This sutra seems very dangerous: Desire possessions above all. Possessions? The very word will create a disturbance in your mind because all the great teachers have taught: don’t desire possessions. Buddha says, “Be nonpossessive.” Mahavira says, “Aparigraha: nonpossession.” Jesus says, “Leave all riches, all possessions.”
Jesus says, “It is easier for a camel to pass through the eye of a needle than for a rich man to pass through the gate of the kingdom of my God.” This sutra says: Desire possessions above all. But the sutra is beautiful. It means the same thing that Mahavira and Buddha and Jesus are saying, but it says it in a very contradictory way.
It says that all those things that you think are possessions are not possessions because you cannot really possess them. Can you possess things? Can you possess others? Can you possess anything in the world? You can only deceive yourself that you possess something. You cannot really possess anything because death will destroy everything.
Another thing: whatsoever you possess becomes your possessor. The possessor is possessed by his possessions. You become a slave, you are never the master. So what is the use of saying that you possess the world? No one possesses anything. Only one thing can be possessed and that is your own self. Nothing else can be possessed.
You can become master only of your own self.
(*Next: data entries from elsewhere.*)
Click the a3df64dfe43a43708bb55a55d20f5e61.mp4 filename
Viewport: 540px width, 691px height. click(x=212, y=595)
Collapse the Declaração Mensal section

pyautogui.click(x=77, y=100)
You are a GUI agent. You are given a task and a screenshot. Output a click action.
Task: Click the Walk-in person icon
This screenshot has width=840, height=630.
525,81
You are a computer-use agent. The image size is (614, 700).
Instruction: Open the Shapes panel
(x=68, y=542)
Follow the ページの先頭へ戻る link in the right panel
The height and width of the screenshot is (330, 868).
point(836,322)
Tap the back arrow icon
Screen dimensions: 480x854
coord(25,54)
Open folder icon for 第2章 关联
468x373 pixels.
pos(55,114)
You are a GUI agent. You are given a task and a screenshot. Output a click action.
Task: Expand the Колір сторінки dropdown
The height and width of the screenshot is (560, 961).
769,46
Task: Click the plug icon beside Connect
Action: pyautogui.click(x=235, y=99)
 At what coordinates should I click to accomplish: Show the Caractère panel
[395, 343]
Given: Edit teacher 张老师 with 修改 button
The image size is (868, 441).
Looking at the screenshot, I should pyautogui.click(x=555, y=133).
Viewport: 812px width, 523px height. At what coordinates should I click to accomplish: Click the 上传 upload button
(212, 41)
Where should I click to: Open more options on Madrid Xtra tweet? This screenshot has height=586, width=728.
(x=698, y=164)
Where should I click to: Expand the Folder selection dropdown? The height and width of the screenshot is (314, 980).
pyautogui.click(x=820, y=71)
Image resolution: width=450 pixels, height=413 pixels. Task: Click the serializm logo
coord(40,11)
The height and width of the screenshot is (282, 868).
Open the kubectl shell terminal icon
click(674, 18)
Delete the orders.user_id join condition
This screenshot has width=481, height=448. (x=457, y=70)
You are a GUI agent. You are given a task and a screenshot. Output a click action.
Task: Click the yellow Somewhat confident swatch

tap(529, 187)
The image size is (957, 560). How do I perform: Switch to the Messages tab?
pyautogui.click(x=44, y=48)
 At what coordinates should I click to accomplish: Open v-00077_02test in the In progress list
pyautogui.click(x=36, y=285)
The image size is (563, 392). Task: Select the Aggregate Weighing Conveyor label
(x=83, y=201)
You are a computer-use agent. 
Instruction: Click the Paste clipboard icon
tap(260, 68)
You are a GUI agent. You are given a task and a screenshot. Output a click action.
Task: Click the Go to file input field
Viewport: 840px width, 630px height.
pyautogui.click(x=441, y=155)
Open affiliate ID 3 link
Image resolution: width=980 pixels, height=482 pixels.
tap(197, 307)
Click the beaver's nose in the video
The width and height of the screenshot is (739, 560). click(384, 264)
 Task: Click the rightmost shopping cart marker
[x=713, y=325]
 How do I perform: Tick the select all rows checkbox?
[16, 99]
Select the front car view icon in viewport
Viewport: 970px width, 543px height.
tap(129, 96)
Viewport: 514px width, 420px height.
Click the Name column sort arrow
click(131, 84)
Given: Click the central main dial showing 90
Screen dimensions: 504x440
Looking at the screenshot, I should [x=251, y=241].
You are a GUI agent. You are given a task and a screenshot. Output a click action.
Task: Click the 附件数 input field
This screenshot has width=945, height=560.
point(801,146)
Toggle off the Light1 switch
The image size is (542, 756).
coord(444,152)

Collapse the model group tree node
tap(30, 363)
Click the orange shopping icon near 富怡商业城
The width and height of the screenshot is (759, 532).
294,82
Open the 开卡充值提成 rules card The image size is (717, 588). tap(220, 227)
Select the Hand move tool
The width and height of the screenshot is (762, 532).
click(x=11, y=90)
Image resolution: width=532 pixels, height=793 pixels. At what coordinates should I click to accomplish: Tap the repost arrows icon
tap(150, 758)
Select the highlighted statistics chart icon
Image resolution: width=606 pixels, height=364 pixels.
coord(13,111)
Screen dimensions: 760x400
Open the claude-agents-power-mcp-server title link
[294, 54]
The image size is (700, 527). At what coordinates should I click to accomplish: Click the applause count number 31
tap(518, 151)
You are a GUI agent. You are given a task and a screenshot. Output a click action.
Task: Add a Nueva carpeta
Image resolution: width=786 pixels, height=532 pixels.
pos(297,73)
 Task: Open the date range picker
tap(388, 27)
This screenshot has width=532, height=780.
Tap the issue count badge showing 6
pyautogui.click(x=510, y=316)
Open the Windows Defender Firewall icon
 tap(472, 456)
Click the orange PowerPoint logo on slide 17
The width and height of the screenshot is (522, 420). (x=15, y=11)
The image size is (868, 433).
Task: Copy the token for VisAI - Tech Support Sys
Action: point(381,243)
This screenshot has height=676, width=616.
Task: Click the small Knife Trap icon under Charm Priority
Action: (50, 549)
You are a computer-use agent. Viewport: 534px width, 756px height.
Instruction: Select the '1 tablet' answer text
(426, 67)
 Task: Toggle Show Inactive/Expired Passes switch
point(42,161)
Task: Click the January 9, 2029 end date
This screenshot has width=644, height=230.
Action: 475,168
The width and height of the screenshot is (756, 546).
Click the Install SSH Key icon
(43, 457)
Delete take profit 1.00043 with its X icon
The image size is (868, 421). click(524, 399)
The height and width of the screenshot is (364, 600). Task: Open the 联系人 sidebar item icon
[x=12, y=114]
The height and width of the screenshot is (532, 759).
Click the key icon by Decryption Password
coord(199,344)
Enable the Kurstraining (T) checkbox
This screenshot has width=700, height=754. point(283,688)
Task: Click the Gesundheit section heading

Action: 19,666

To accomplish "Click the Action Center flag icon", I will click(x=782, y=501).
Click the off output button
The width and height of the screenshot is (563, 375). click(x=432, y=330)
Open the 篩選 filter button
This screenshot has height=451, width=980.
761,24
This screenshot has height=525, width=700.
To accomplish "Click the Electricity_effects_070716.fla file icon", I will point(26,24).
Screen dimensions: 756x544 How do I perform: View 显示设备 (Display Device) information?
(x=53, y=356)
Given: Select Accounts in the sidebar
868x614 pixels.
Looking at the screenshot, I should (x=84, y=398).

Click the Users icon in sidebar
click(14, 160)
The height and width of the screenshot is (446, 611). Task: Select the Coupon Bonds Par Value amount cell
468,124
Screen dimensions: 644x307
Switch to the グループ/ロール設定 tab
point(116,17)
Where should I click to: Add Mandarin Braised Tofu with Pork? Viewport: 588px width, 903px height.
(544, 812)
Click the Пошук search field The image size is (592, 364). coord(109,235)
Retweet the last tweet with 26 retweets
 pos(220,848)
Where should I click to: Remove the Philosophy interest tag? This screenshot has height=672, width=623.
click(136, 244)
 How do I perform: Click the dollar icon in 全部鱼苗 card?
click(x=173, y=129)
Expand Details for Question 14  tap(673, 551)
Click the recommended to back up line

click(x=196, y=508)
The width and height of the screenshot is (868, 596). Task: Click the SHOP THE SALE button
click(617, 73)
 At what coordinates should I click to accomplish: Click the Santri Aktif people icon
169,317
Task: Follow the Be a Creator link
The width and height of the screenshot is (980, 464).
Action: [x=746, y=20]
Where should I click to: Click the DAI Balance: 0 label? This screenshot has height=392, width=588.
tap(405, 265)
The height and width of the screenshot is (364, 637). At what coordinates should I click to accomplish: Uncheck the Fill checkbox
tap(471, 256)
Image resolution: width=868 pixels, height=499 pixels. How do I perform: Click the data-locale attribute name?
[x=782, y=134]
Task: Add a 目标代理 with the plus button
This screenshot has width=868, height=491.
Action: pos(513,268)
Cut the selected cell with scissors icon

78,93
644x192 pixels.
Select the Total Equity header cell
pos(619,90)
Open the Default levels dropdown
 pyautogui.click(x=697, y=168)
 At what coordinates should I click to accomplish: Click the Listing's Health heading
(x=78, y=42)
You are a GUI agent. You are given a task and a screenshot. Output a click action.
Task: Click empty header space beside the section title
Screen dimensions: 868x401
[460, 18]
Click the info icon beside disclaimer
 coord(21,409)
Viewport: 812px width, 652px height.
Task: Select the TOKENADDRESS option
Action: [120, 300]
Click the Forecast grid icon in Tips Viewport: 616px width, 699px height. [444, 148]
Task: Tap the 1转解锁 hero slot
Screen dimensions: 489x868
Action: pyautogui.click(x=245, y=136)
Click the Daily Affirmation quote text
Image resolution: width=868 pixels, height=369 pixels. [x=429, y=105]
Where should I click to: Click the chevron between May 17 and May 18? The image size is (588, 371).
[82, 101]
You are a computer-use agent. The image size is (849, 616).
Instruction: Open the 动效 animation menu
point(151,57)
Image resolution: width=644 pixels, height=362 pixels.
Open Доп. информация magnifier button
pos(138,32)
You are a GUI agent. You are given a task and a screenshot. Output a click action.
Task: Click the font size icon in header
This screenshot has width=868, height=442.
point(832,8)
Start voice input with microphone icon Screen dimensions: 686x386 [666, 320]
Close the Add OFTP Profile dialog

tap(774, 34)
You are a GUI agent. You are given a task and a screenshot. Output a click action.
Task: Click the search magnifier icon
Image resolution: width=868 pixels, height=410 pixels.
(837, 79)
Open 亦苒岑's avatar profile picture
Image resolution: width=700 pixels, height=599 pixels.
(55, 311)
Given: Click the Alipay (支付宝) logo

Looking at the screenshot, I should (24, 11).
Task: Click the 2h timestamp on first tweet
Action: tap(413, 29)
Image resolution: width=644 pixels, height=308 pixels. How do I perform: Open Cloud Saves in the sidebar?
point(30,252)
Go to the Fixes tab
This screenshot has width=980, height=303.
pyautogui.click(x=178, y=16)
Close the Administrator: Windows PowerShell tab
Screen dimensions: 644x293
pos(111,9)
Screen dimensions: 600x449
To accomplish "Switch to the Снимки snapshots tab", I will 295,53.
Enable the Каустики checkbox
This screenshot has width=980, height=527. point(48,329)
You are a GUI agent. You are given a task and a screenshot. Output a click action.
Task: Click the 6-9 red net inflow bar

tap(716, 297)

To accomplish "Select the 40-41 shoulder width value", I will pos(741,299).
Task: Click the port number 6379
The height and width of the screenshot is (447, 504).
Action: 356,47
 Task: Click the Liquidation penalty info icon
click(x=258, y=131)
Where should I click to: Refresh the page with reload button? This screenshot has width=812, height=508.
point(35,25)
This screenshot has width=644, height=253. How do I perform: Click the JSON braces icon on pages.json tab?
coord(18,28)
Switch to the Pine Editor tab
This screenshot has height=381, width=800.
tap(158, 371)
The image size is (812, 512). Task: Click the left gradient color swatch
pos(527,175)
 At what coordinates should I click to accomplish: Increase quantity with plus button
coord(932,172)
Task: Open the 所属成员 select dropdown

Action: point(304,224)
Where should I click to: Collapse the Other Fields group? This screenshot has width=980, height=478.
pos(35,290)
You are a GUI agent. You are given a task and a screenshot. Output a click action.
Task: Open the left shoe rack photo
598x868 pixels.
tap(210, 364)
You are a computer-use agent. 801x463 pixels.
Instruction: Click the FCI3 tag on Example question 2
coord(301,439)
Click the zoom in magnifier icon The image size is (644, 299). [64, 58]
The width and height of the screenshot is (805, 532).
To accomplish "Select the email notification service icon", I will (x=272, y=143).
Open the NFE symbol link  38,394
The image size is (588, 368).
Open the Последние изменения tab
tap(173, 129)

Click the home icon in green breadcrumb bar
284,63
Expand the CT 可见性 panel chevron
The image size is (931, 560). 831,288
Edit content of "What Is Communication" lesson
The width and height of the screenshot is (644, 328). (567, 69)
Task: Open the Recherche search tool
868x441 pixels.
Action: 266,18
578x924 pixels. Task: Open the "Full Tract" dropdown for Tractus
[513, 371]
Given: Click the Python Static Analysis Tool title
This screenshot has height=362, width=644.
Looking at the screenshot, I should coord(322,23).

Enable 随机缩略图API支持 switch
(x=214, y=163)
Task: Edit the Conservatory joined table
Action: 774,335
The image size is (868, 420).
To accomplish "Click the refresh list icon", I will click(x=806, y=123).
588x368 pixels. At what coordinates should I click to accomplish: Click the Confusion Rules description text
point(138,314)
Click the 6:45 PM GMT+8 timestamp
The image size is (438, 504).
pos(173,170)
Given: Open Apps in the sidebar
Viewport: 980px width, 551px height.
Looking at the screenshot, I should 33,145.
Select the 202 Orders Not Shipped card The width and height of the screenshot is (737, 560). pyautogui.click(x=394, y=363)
If you try to be the master of someone else you will be just a slave. You may call this slavery mastery, you may label it mastery. You can deceive yourself, but deceptions are deceptions. Nothing is changed by just changing the label.
Look at your possessions, at whether you possess them. If your house is destroyed you will weep, you will scream, you will go mad; but if you die, your house is not going to weep, it is not going to go mad. So who was the real owner? The house owned you. It doesn’t care a bit about you, whether you live in it or not. Really it will feel very good if you leave; it will be more at ease. It is not dependent on you. You are just disturbing its peace. If you are dead the house will feel good. So who is the possessor?
This sutra is meaningful in this sense that only the self can be possessed and nothing else. And if you cannot possess yourself, what do you think you can possess? So be a master – the master of your own self – and don’t make any effort to possess anything.